::: Data for the task :::

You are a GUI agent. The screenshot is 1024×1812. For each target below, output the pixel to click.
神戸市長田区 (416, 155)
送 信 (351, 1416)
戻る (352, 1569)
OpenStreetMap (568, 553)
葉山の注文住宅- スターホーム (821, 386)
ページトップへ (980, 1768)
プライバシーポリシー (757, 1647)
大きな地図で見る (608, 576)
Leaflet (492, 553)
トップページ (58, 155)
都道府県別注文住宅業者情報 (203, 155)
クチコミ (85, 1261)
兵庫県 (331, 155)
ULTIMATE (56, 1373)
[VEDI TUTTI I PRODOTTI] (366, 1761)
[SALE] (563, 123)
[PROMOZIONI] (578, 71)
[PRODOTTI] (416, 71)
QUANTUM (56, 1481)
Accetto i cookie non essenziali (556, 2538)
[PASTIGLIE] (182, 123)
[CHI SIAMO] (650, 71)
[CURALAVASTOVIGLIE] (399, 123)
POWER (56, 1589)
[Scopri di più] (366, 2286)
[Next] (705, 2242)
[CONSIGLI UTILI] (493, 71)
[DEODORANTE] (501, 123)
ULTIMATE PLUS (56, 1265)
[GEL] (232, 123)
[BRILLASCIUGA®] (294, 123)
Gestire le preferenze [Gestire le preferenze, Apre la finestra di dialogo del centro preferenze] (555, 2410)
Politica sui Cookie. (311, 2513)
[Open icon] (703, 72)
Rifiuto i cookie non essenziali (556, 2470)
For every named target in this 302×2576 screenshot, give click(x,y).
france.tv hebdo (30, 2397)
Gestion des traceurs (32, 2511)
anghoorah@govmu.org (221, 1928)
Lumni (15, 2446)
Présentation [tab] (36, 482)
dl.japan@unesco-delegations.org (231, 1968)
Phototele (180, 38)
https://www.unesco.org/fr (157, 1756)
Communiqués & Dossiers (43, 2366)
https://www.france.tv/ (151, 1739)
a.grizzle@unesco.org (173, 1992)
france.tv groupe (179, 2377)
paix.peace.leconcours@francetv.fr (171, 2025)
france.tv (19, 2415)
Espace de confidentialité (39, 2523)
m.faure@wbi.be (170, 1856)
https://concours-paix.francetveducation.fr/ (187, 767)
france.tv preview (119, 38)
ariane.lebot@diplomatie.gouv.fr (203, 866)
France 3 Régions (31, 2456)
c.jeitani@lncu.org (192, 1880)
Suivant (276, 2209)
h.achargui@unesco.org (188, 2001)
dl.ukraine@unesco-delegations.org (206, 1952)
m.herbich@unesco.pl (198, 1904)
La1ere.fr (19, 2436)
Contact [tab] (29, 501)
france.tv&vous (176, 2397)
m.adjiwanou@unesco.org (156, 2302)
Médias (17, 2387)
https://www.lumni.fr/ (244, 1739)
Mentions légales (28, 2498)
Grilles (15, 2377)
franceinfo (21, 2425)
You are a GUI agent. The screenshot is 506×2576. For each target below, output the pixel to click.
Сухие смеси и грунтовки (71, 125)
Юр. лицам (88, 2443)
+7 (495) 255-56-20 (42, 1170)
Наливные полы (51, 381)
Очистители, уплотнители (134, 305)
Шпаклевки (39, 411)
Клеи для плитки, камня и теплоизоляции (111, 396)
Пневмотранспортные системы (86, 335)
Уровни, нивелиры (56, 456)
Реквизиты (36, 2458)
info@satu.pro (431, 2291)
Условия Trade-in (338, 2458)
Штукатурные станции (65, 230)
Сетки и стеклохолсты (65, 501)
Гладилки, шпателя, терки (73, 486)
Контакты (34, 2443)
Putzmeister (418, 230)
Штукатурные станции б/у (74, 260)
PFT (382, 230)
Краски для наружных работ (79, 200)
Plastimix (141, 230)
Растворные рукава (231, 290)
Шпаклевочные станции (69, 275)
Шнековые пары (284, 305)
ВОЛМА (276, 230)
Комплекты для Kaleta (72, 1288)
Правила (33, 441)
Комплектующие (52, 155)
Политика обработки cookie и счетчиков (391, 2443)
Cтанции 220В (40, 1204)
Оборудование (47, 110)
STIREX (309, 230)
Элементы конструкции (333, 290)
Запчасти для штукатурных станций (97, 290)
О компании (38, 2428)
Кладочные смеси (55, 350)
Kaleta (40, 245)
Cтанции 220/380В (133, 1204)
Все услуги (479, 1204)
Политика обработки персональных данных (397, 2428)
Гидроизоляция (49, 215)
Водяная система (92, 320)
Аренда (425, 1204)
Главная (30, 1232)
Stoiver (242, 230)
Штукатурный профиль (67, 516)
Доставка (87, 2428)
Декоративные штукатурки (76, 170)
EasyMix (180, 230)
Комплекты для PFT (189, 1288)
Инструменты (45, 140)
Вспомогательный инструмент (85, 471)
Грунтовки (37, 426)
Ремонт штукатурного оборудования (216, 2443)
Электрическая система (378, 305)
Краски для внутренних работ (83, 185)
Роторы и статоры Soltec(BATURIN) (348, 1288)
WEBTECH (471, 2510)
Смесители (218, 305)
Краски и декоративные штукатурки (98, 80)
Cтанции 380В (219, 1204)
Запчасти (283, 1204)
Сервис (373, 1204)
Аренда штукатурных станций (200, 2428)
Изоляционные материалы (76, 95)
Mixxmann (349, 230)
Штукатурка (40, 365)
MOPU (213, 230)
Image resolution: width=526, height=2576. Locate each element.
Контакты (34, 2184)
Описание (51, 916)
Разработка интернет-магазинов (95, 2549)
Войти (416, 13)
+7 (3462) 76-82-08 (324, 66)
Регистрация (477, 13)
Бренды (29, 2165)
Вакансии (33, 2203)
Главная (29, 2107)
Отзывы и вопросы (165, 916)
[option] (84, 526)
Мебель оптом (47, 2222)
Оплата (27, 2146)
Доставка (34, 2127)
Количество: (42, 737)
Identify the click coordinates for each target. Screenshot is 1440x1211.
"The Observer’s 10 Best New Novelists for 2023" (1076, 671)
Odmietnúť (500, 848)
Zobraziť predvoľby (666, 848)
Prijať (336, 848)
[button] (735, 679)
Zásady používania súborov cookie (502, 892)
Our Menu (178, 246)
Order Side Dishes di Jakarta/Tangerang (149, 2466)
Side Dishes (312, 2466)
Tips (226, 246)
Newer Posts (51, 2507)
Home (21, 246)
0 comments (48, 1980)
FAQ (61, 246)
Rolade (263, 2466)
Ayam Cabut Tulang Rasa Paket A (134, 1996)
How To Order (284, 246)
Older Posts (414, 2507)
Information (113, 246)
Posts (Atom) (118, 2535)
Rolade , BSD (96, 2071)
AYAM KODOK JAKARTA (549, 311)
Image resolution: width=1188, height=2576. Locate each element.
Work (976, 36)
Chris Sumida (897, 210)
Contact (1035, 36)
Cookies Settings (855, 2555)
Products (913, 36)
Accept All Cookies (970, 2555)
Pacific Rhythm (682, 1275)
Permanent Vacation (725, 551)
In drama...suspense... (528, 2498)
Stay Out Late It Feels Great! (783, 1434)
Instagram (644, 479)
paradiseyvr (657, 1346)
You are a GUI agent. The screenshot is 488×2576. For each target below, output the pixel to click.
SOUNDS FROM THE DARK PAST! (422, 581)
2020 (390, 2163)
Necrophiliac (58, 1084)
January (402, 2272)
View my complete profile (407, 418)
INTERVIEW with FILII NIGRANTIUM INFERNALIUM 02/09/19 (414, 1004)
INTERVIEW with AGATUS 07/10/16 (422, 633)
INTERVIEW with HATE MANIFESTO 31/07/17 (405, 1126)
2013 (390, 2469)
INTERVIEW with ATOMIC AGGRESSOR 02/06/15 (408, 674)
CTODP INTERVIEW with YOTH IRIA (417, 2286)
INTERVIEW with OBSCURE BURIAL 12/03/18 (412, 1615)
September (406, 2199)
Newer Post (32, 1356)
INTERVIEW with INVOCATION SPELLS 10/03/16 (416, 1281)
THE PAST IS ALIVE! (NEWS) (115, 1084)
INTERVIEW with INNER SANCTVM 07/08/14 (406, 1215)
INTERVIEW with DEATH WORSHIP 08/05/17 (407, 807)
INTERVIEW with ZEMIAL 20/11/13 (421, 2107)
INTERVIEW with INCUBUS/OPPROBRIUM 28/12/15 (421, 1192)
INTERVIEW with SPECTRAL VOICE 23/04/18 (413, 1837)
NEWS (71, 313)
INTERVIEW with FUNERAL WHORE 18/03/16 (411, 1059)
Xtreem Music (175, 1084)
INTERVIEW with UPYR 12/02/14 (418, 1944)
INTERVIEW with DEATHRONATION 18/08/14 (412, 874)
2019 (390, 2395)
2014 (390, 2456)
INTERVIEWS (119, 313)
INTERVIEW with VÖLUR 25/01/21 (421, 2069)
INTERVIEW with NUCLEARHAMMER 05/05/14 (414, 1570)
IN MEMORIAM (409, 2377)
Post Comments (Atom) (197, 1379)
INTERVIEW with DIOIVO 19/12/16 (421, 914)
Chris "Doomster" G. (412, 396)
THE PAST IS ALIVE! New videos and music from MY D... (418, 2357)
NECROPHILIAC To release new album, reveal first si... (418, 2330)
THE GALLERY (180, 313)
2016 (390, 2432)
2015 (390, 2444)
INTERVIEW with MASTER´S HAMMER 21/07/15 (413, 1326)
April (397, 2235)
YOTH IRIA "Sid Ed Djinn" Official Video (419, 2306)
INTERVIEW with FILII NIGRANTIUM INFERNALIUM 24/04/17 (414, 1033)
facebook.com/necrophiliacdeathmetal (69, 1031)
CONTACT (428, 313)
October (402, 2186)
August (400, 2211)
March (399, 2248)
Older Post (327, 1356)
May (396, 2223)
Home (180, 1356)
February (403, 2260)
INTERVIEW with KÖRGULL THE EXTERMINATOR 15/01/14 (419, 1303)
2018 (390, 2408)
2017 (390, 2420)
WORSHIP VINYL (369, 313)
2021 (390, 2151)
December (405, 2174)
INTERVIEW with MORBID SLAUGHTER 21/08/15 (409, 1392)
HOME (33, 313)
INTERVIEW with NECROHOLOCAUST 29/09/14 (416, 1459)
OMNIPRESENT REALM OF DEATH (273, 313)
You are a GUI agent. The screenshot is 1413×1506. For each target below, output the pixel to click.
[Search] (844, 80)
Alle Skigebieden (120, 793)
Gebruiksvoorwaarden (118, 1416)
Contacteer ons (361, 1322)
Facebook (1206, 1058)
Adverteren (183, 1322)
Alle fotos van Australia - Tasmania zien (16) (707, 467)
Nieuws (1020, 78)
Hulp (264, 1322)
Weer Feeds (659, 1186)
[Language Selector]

:::

**Exercise details:**
Please copy the stretch of the material above, from the line containing "NEWS (71, 313)" through the line containing "INTERVIEW with VÖLUR 25/01/21 (421, 2069)", keeping every line unchanged.

**Worked answer:**
NEWS (71, 313)
INTERVIEW with FUNERAL WHORE 18/03/16 (411, 1059)
Xtreem Music (175, 1084)
INTERVIEW with UPYR 12/02/14 (418, 1944)
INTERVIEW with DEATHRONATION 18/08/14 (412, 874)
2019 (390, 2395)
2014 (390, 2456)
INTERVIEWS (119, 313)
INTERVIEW with VÖLUR 25/01/21 (421, 2069)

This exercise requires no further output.